We Were Together Like Railway Tracks
- Sunita

- May 30
- 2 min read
We were together like railway tracks — always beside each other, moving in the same direction, bound by a shared path, yet never truly meeting. It’s a metaphor that encapsulates the quiet ache of emotional distance in a relationship that, from the outside, seemed to be aligned.
There was routine, a sense of partnership, shared responsibilities, and even laughter at times. But beneath it all was a silent truth: we were two people running parallel, not intertwined. We looked like a team, functioned like one, and moved forward through life’s stations side by side — and yet, something was always missing. Connection.
Like railway tracks, we supported the same train — the home, the children, the daily grind. But the closeness was an illusion. We didn’t intersect emotionally. We didn’t meet in vulnerability, in true understanding, or in raw, unfiltered presence. We lived lives filled with ‘doing’ rather than ‘being’ — always moving, never stopping to really see each other.

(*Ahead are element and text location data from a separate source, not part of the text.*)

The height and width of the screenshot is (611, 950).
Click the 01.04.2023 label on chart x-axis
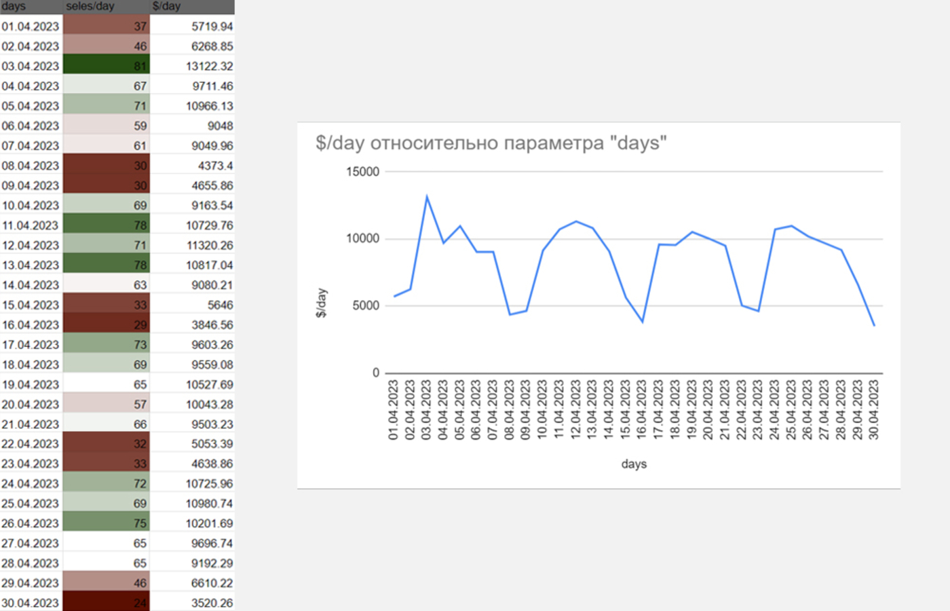[394, 410]

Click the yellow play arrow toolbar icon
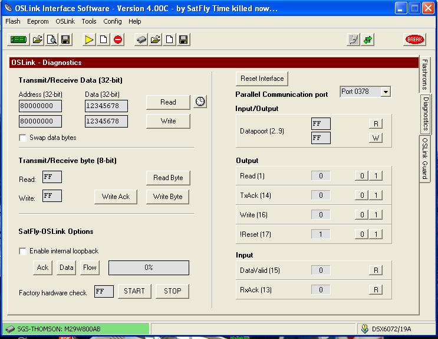89,40
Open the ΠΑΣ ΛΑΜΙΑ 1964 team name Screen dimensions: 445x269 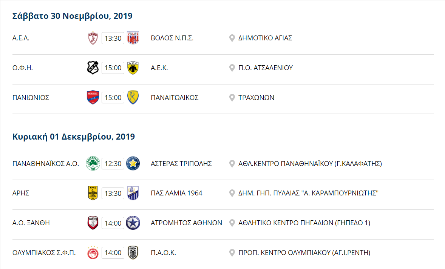pyautogui.click(x=176, y=193)
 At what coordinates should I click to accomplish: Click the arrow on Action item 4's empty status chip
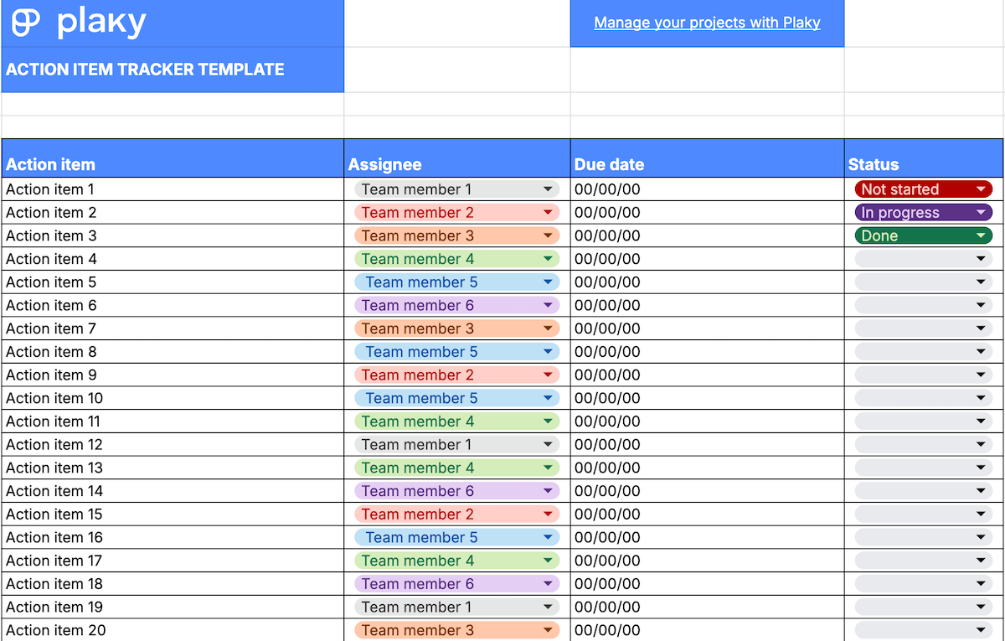[981, 259]
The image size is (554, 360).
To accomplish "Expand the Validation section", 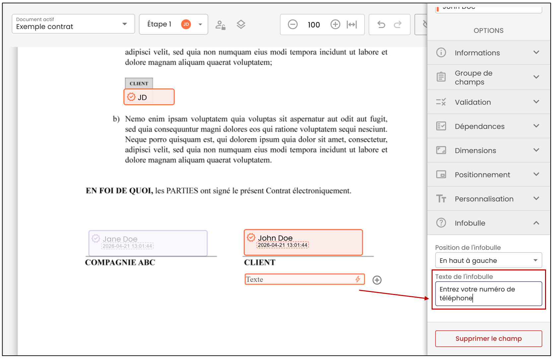I will pyautogui.click(x=488, y=102).
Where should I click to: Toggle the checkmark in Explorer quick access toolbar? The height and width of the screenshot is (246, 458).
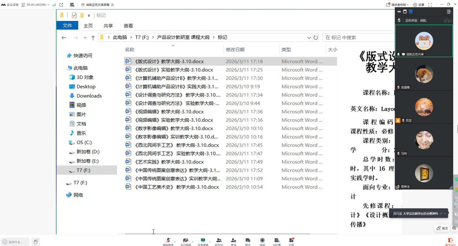[74, 15]
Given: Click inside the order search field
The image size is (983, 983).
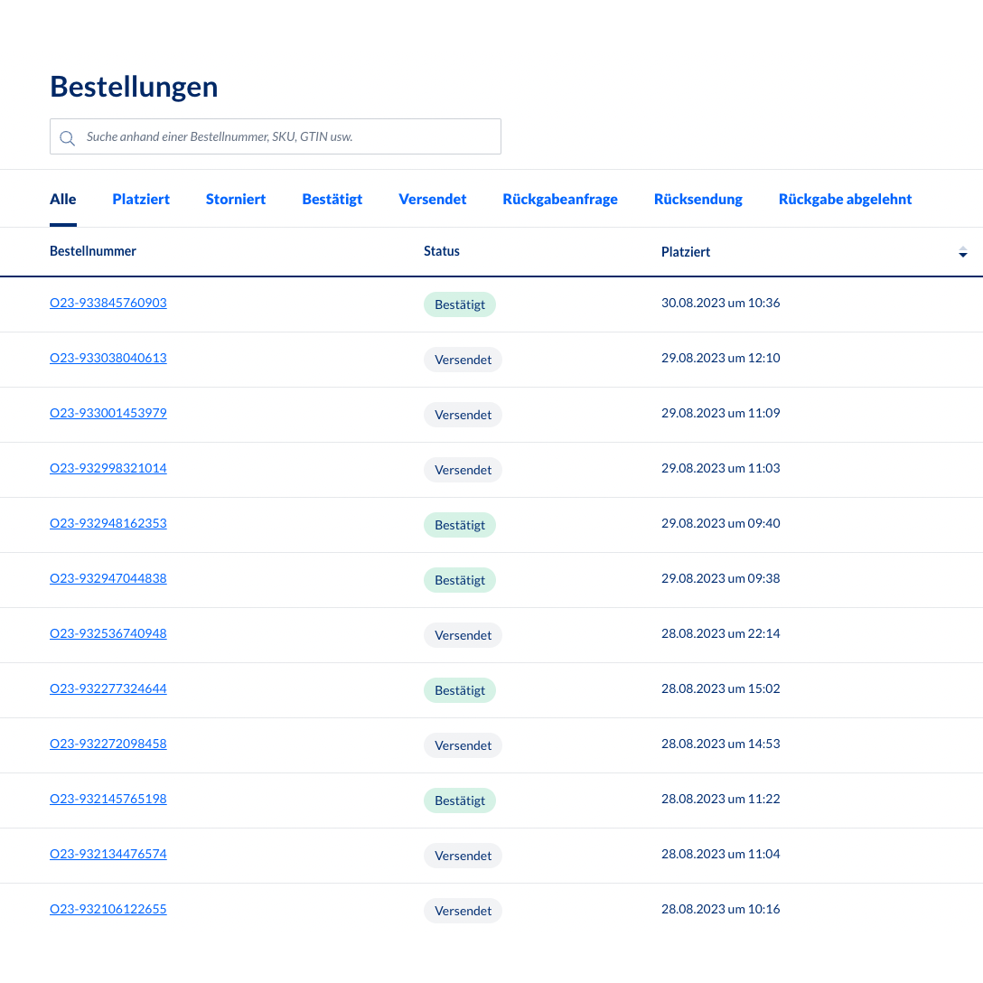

I used to believe proximity meant connection. Being physically close, sleeping in the same bed, and sharing meals and travelling meant we were together. But I’ve come to understand that emotional intimacy isn’t guaranteed by geography. It’s built in those moments of stillness, eye contact, heart-to-heart honesty — all of which became rare.
Sometimes, I would reach out, hoping for that spark, the crossing point, the intersection where we could meet — heart, mind, and soul. But each attempt felt like a passing signal, acknowledged briefly and then forgotten. The more we moved forward, the more I realized we were just going through the motions.
And that’s the paradox of being like railway tracks. You’re essential to the journey. You carry the same weight. You share the same goal. But you are still apart.
Now, I choose to pause at my own station. To reflect on what it means to truly meet someone — and to not mistake being beside someone for being with them. Maybe the tracks we were on weren’t broken — maybe they just weren’t meant to merge.
Some journeys aren’t about meeting in the end. They’re about realizing when it’s time to stop running parallel and start finding your own path — one that leads not just beside someone but toward a true connection.